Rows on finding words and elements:
========================

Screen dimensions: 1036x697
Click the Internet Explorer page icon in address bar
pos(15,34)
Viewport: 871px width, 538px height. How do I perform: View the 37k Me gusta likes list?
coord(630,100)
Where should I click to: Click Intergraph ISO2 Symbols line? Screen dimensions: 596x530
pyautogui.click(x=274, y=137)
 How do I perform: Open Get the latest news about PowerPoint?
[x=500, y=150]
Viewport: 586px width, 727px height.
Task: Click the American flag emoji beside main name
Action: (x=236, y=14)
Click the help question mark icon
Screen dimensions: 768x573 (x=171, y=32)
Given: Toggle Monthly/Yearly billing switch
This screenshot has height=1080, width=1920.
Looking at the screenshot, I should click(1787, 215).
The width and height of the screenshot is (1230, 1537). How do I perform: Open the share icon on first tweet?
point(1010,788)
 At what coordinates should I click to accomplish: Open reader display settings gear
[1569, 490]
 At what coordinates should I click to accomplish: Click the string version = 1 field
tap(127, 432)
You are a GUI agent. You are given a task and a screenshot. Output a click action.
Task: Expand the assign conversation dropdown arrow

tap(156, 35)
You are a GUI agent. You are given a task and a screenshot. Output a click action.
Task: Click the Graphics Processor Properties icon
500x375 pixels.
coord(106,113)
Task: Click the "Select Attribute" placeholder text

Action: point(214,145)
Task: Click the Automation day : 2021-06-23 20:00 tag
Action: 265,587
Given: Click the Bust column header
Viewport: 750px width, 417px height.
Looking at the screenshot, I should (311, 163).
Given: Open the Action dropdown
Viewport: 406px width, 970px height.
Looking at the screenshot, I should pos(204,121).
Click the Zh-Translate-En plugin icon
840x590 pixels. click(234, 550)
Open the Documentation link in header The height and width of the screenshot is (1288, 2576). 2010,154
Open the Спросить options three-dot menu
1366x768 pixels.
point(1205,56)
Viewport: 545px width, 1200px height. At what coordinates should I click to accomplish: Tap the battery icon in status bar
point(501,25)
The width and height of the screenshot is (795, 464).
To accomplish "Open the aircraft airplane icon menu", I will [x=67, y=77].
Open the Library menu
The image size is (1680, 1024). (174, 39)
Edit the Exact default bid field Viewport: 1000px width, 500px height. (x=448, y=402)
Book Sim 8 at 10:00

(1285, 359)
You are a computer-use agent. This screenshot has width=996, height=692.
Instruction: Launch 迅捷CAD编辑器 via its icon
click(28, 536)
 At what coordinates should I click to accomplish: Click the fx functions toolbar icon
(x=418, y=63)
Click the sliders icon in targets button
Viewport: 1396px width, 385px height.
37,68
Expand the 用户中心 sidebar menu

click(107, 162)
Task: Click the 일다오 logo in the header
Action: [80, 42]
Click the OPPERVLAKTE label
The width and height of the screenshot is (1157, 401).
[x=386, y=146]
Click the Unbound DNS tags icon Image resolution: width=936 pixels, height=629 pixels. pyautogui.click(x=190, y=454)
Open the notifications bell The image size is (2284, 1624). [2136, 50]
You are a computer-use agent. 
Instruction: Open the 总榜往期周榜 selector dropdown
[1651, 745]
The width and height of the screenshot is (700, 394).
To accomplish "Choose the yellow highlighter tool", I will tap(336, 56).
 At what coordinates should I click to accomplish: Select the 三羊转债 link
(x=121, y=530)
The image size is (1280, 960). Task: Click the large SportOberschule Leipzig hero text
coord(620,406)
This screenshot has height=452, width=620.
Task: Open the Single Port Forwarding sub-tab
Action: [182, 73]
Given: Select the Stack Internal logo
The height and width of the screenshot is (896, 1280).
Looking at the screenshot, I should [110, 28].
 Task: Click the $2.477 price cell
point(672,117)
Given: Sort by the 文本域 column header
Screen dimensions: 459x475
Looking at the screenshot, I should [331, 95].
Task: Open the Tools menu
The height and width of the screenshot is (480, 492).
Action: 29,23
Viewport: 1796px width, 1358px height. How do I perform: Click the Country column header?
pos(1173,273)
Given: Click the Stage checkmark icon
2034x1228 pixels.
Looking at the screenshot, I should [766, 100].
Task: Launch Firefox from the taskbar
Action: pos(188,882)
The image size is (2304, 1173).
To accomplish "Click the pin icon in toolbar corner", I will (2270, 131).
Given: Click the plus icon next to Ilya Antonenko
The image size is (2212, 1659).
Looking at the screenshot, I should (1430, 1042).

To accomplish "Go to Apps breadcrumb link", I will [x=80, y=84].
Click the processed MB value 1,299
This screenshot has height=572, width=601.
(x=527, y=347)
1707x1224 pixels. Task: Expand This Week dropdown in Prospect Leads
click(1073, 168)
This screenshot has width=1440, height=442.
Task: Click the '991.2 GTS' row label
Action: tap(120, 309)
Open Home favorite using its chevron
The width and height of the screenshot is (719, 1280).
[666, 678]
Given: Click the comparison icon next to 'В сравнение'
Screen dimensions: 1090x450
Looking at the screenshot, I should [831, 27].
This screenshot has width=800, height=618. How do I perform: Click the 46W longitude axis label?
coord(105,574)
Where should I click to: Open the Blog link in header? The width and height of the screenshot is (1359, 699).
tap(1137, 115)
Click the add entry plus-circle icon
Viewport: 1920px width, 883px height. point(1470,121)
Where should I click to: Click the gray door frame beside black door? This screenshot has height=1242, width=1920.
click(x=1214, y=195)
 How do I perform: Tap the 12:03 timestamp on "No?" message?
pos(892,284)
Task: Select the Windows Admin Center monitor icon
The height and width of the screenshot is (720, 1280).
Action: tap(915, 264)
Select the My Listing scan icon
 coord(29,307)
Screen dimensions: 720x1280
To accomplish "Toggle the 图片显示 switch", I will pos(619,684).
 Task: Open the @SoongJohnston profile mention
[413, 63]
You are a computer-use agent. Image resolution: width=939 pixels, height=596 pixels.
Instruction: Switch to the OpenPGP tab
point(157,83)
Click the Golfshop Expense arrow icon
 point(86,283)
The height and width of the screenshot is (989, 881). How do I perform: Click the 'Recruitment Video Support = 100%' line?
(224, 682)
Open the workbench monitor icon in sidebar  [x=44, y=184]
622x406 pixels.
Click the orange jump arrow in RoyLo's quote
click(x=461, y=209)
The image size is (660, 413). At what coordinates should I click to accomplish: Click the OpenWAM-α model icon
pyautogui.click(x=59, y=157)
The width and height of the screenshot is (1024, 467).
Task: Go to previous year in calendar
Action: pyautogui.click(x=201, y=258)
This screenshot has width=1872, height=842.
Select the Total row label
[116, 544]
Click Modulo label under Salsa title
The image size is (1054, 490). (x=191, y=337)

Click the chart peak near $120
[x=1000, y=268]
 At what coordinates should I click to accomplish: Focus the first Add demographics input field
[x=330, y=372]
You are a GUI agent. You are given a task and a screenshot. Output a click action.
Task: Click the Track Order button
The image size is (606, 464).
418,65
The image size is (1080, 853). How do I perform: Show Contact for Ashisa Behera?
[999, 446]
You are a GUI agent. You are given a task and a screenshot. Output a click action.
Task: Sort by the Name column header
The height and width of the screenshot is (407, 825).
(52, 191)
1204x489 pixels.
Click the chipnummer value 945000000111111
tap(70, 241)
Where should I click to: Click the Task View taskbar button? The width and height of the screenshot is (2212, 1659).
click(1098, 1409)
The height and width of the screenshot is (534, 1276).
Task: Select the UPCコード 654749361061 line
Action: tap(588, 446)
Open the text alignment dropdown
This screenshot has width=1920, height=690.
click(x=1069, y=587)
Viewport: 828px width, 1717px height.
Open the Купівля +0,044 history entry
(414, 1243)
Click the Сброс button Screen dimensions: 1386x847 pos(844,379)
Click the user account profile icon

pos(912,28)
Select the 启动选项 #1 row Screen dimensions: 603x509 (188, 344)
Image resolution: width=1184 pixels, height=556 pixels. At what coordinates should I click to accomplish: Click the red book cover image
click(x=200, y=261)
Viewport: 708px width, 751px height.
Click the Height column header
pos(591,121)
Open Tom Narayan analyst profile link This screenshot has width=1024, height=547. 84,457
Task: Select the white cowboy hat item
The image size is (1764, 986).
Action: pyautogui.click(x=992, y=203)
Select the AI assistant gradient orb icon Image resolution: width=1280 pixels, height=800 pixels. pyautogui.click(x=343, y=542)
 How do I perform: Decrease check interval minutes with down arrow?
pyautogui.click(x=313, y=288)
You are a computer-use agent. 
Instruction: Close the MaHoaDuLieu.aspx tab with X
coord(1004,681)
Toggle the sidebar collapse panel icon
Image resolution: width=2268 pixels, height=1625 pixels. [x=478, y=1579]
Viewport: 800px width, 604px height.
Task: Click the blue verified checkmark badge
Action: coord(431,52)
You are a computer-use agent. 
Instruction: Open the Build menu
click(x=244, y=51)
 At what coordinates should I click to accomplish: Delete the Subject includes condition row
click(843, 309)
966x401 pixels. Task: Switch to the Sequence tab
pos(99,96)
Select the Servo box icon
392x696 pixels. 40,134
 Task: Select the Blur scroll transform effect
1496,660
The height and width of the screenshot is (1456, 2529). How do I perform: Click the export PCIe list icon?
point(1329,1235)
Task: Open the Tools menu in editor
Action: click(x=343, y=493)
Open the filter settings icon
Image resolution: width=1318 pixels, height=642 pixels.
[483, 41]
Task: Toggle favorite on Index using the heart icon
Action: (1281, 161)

========================

How many lines in the rows above contain the string "menu"? Give only the number.

Output of the exercise —
7